= Starving March =

Russian Civil War

The Starving March (Голодный поход) was the retreat of the Orenburg Independent Army under command of generals Alexander Dutov and Andrei Bakic in the winter of 1919–1920 from the area around Kokchetav over Sergiopol, through Kazakhstan towards Semirechye on the Kazakh-Chinese border.

== History ==
The retreat began on November 22, after the Red Army captured the city of Omsk. As the bulk of the White Army headed East in the Great Siberian Ice March towards Lake Baikal, the Orenburg Army took a slightly more South-Eastern direction through Kazakhstan towards Sergiopol.

On December 1, Red Army troops captured Semipalatinsk, and on December 10, Barnaul, thus cutting of the Army of Dutov from the main force of the White Army under Vladimir Kappel. The only way possible now, was to march south to the Semirechye, which was under control of Ataman Annenkov. On December 13 Karkaralinsk was taken by the Red Army and Dutov's troops departed from Sergiopol towards Semirechye and the Chinese border.

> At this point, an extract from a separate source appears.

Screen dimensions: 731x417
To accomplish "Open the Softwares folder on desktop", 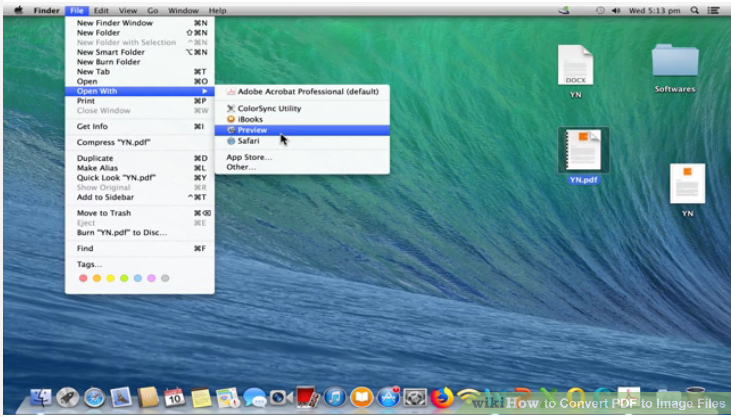I will 675,62.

This segment of the road (about 600 km) was the hardest, and many of the retreating Cossacks and refugees died of starvation and disease.

The troops retreated in the sparsely populated, barren terrain, and had to spend the night in the open air. They had to eat horses and camels. The local population couldn't sustain thousands of extra people. The mortality from cold, famine and typhoid grew. The seriously ill were left to die in settlements, for the deceased there was no time to bury them in the frozen ground. Long day marches allowed the bulk of the army to stay ahead of the enemy, but stragglers were often attacked and killed by Kazakhs.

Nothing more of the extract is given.